Task:
Reproduce every line of the rows below, including the requests, with each answer coordinate shifted by adding 125 to both of its numbers. Leave the pictures out of your reply.
═══ Records supplied ═══
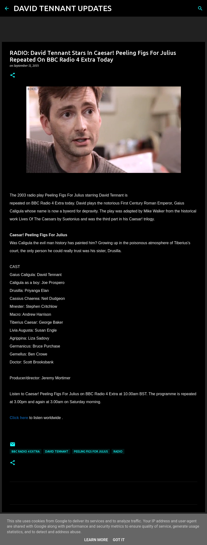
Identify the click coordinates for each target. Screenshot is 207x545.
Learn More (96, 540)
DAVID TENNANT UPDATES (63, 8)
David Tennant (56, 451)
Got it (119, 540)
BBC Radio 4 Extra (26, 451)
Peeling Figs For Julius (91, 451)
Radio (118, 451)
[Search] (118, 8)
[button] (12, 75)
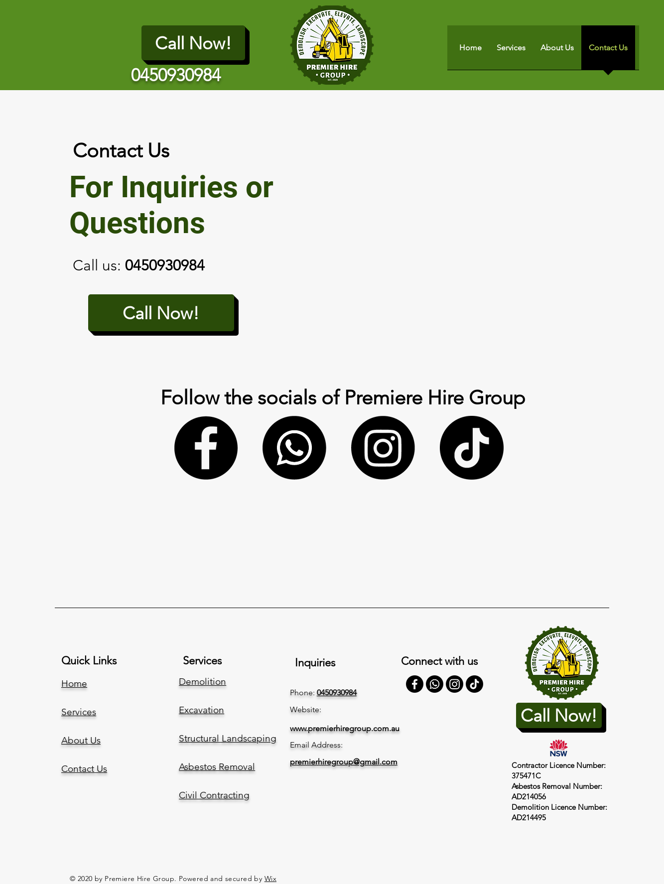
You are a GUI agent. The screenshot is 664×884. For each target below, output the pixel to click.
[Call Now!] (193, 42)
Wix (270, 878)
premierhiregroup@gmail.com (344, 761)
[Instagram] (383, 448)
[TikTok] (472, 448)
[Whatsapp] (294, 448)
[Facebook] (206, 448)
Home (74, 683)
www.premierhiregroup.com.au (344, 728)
═══
Result of the exercise:
Identify the click coordinates for each target. Screenshot is 207x545.
Learn More (221, 665)
DAVID TENNANT UPDATES (188, 133)
David Tennant (181, 576)
Got it (244, 665)
BBC Radio 4 Extra (151, 576)
Peeling Figs For Julius (216, 576)
Radio (243, 576)
[Search] (243, 133)
[button] (137, 200)
You are a GUI agent. The screenshot is 664×884. For each target below, output the pixel to click.
[Call Now!] (318, 167)
Wix (395, 1003)
premierhiregroup@gmail.com (469, 886)
[Instagram] (508, 573)
[TikTok] (597, 573)
[Whatsapp] (419, 573)
[Facebook] (331, 573)
Home (199, 808)
www.premierhiregroup.com.au (469, 853)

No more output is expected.